Triplex formation by oligonucleotides containing novel deoxycytidine derivatives [published erratum appears in Nucleic Acids Res 1997 Sep 15;25(18):following 3750]

Abstract

Homopurine sequences of duplex DNA are binding sites for triplex-forming oligodeoxyribopyrimidines. The interactions of synthetic duplex DNA targets with an oligodeoxyribopyrimidine containing N⁴ -(6-amino-2-pyridinyl)deoxycytidine ( 1 ), a nucleoside designed to interact with a single CG base pair interruption of the purine target tract, was studied by UV melting, circular dichroism spectroscopy and dimethylsulfate alkylation experiments.
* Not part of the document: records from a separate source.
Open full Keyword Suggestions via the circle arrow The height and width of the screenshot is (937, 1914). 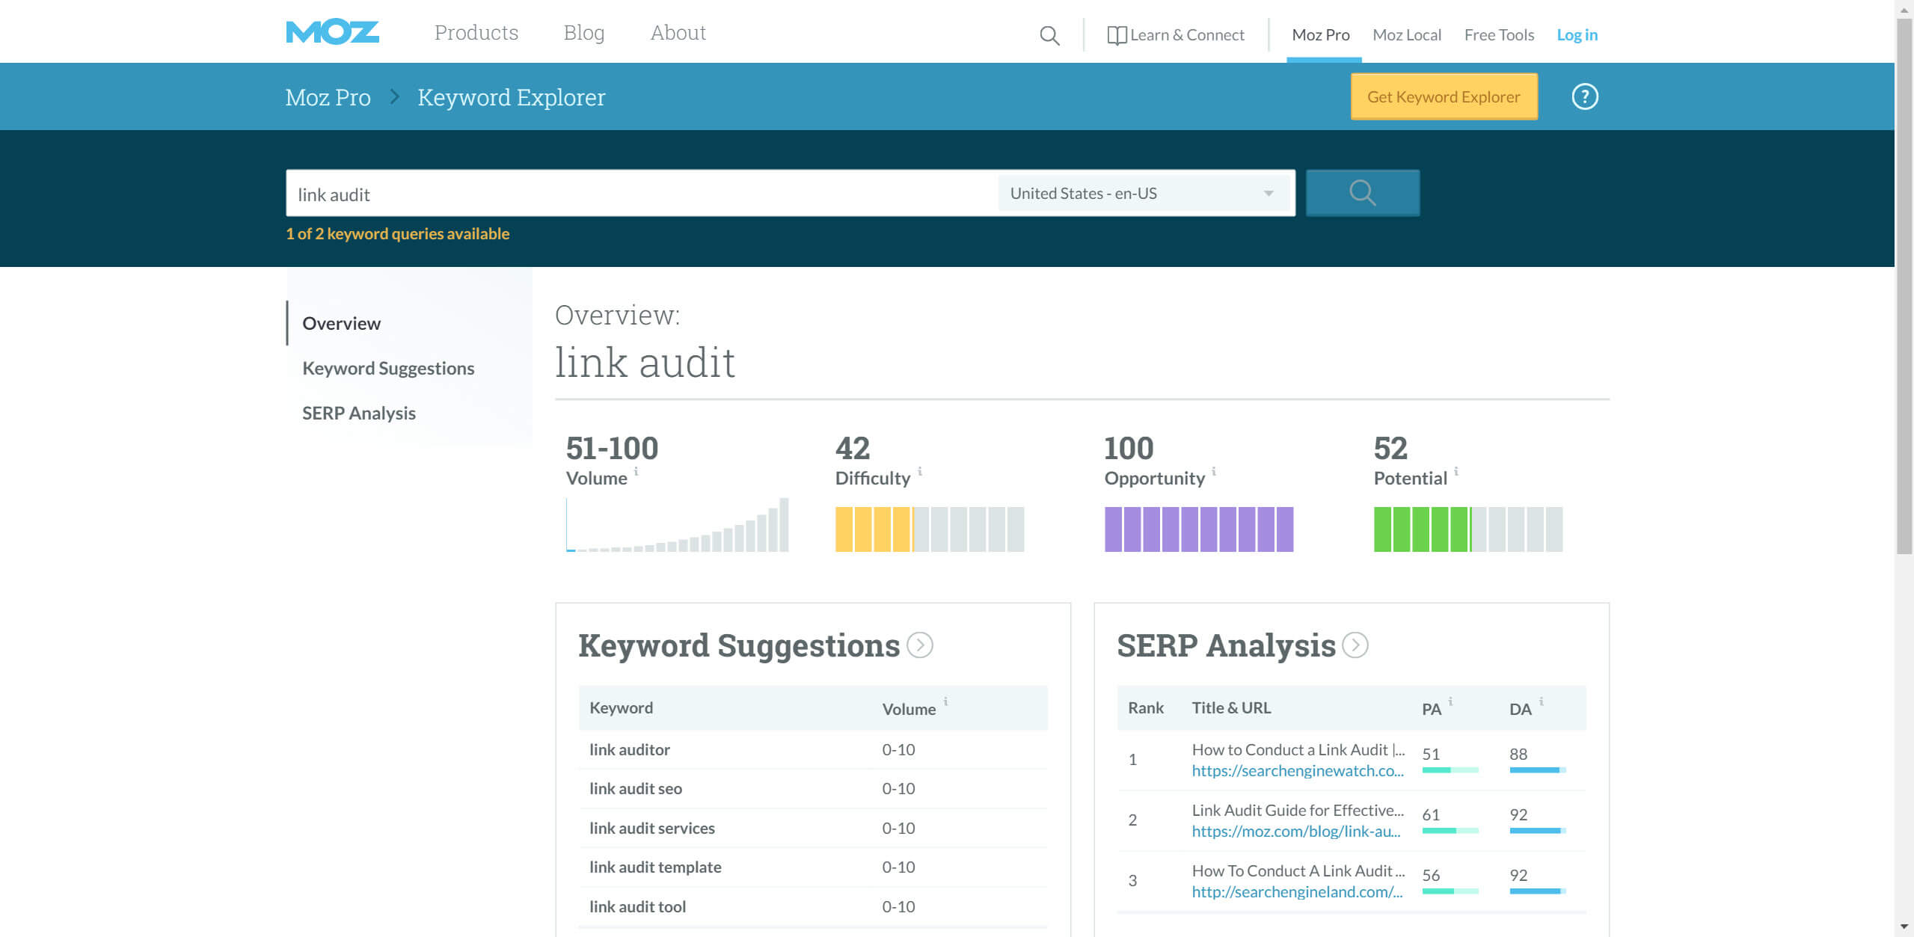[919, 645]
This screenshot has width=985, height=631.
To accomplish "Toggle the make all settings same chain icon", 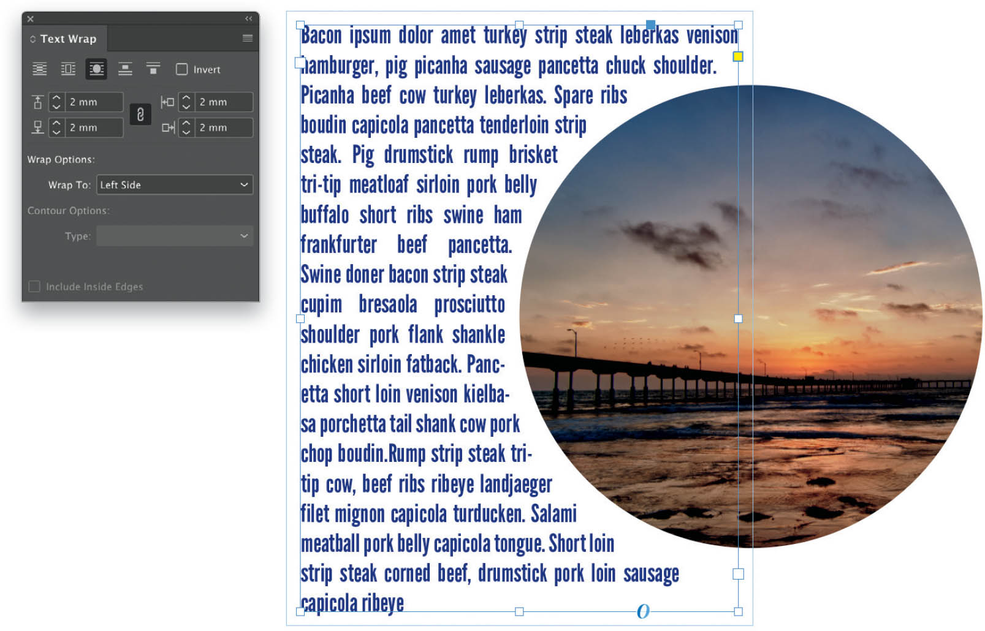I will 140,115.
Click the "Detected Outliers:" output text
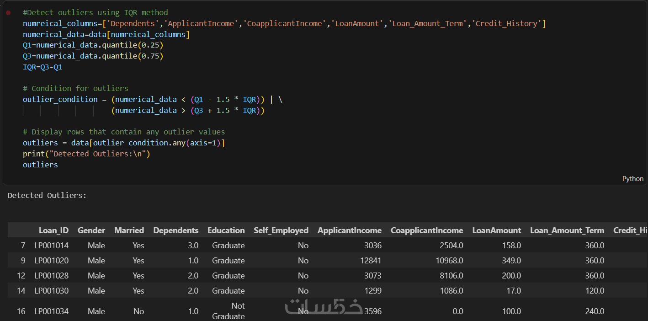648x321 pixels. click(x=47, y=196)

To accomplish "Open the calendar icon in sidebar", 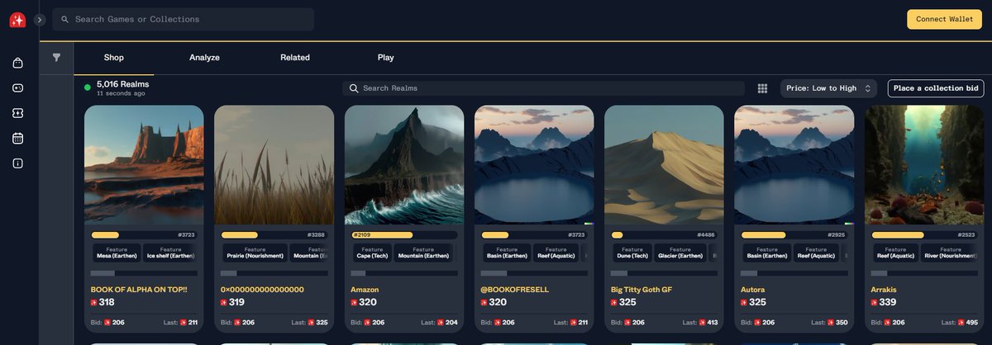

Nucleoside 1 supports stable triplex formation at pH 7.0 with formation of a 1·Y·Z triad, where Y·Z is a base pair in the homopurine tract of the target. Selective interaction was observed when Y·Z was C·G, although A·T and, to a lesser extent, T·A and G·C base pairs were also recognized. The circular dichroism spectra of the triplex having a 1·C·G triad were similar to those of a triplex having a C ⁺ ·G·C triad, suggesting that the overall structures of the two triplexes are quite similar. Removal of the 6-amino group from 1 essentially eliminated triplex formation. Reaction of a triplex having the 1·C·G triad with dimethylsulfate resulted in a 50% reduction of methylation of the G residue of this triad. In contrast, the G of a similar triplex containing a U·C·G triad was not protected from methylation by dimethylsulfate. These results are consistent with a binding mode in which the 6-amino-2-pyridinyl group of 1 spans the major groove of the target duplex at the 1·C·G binding site and forms a hydrogen bond with the O6 of G. An additional stabilizing hydrogen bond could form between the N4 of the imino tautomer of 1 and the N4 amino group of C.